2.2 Preparation of ZnTAPc–BFG

As previously reported, BFG was synthesized by sonicating 300 mg RGO dispersed in 1 wt% aqueous sodium dodecylbenzenesulfonate (SDBS) surfactant,¹³ and 1,8,15,22-tetraamino-zinc phthalocyanine (ZnTAPc) was prepared from 3-nitro-phthalic anhydride, urea, ammonium molybdate and zinc acetate.¹⁶ The ZnTAPc–BFG composites were synthesized by amidation reaction (Scheme 1) on the basis of the literature¹⁵ with the improvement in acylation reaction using acyl chloride instead of BFG itself, for the purpose of adjusting the structure of the composites and increasing the catalytic active sites. BFG was firstly dissolved and refluxed in SOCl₂ (20 mL) in the presence of DMF (0.5 mL) at 70 °C for 24 h under nitrogen atmosphere. The excess SOCl₂ and solvent were removed by distillation. In the presence of triethylamine (Et₃N, 0.5 mL), the above acyl chloride was allowed to react with ZnTAPc (30 mg) in DMF (15 mL) at 130 °C for 72 h under nitrogen. After the reaction, the solution was cooled to room temperature and then poured into ether (200 mL) to precipitate the product. The product was isolated by filtration on a microporous membrane of polyvinylidene fluoride (0.22 mm). The excess impurities were removed though sonication and re-suspension of the solid in tetrahydrofuran (50 mL). Finally the resulting suspensions were dried under vacuum to yield the ZnTAPc–BFG composites. By changing the amount of BFG added, the as-synthesized ZnTAPc–BFG composites with 5, 10 and 15 wt% BFG were named as ZnTAPc–5% BFG, ZnTAPc–10% BFG and ZnTAPc–15% BFG, respectively.

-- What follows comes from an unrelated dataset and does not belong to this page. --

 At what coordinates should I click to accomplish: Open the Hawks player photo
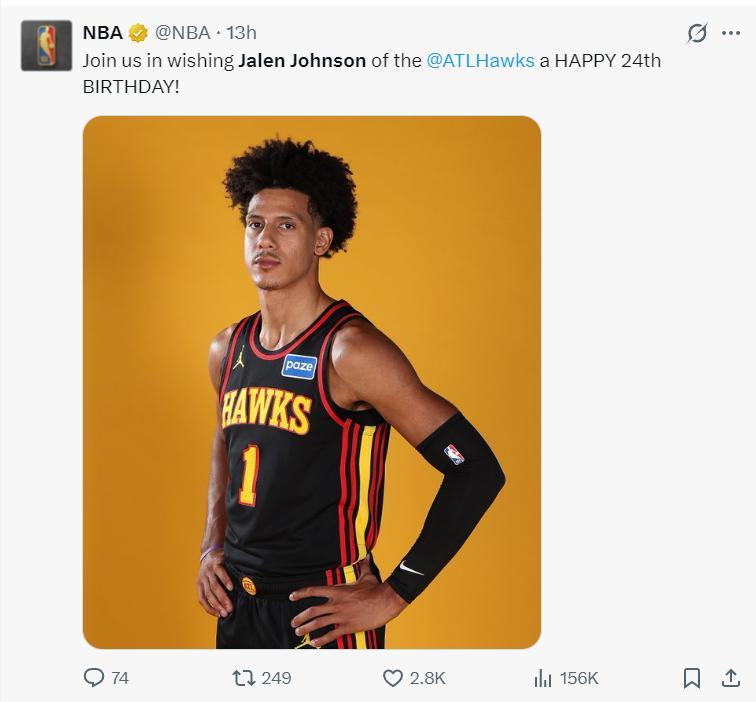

Scheme 1 Illustration of formation of ZnTAPc–BFG.

2.3 Photocatalytic experiments

The photocatalytic degradation of RhB was measured at ambient pressure and 298 K in a set of home-made photochemical reaction equipment. The light source was a 300 W xenon lamp equipped with a cut-off filter (λ > 400 nm). The photocatalyst 5 mg was added into 10 mL RhB (10 mg L⁻¹) aqueous solution. Before irradiation, the suspension was stirred continuously for 10.5 h in the dark in order to reach an adsorption–desorption equilibrium of RhB between the solution phase and the surface of the photocatalyst. The RhB concentration in the solution was examined by spectrophotometry after filtration by 0.22 μm filter.

3. Results and discussion

3.1 Transmission electron microscopy (TEM) analysis

The morphology of the as-prepared ZnTAPc and composites was examined by TEM. As expected, BFG shows transparent folded nanosheet-like morphology resembling crumpled silk veil waves with size of few hundred square nanometers (Fig. 1a). ZnTAPc consists of fish-scale nanoflakes with average diameters of 40–50 nm (Fig. 1b). With the addition of BFG, there is a change in the structure and morphology of the composites. For ZnTAPc–5% BFG composite, the irregular BFG nanosheets are attached with fish-scale ZnTAPc nanoflakes (Fig. 1c). In the case of 10% BFG, the composite shows a regular multi-laminated nanostructure with uniform size of about 20 nm (Fig. 1d), due to the bonding of ZnTAPc with the BFG nanosheets. This structure favors for the π–π stacking interaction and electron transport between ZnTAPc and BFG in the photocatalytic oxidation reaction. However, for ZnTAPc–15% BFG composite, few ZnTAPc nanoflakes can be distinguished due to the presence of excess BFG nanosheets (Fig. 1e), resulting in a decrease in photocatalytic active sites compared to ZnTAPc–10% BFG. By comparison, ZnTAPc–10% BFG composite has the most uniform morphology and is expected to have the most active sites of photodegradation reaction among all the tested samples. HRTEM was used to further differentiate the ZnTAPc phase from the BFG phase, as this technique gives a resolution at the atomic scale. The obtained HRTEM image (Fig. 1f) reveals the crystal lattice planes assigned to the crystalline ZnTAPc and the amorphous phase attributed to BFG.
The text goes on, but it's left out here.